In reality, the molecular orbitals are not required to mimic the atomic parts from which they can be composed. At the locations in a molecule very close to atomic nuclei, the basis functions need to look similar to the atomic functions in order to contain the flexibility to mimic atoms, but the same is not true at locations where multiple nuclei have sway all at once. The choice of making orbitals atom-like is a convenience that might save some computational overhead; you could have a sequence of any set of orthogonal functions you want and be able to calculate the molecular orbitals without looking very deeply at what the isolated atoms seem to be. For the first about two rows of the periodic table, up to Florine, most of the electrons in an atom are within reach of the valence band, meaning that they are contributed out into the molecule and distributed away from the nucleus. A convenient basis set for capturing this is to sort of appear atom-like around the nuclei, but not necessarily… if you have an infinite number of gaussians, slater functions or simple sines and cosines, the flexibility of a properly orthogonalized basis set can capture the actual orbital as a linear combination. The choice of using gaussians is computationally convenient for the situation of having the electron distributed in finite clouds around atom centers, making the basis set small, but not more than that. The puzzle is simply to have sufficient flexibility at any point in the molecule for the basis to capture the appropriate linear combination describing the molecule. An infinite sum of terms can be arbitrarily close.

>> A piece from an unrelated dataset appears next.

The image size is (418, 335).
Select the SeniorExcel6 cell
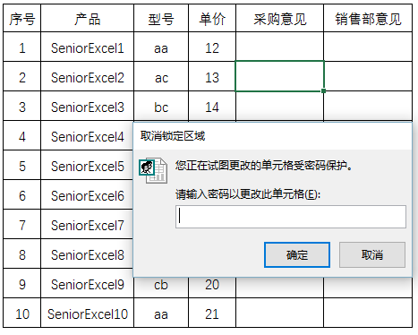click(x=87, y=194)
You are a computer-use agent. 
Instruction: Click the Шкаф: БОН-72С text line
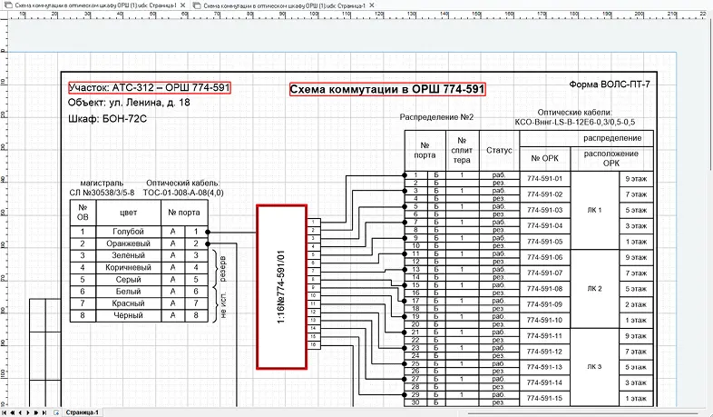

In this, it isn’t necessary for the basis functions to exactly duplicate the true atomic orbitals since that isn’t what you’re looking for to begin with. In a way, the atomic orbitals are therefore disconnected from the molecular orbitals. Trying to exactly reproduce the atoms is misleading since you don’t actually have isolated atoms in a molecule. Presumably, a heavy atom will appear very atom-like deep within its localized potential, but not up on top.
I’ve managed to build a working self-consistent field calculator for generating molecular wave functions. Hopefully, I’ll get a chance to talk more about it when there’s time.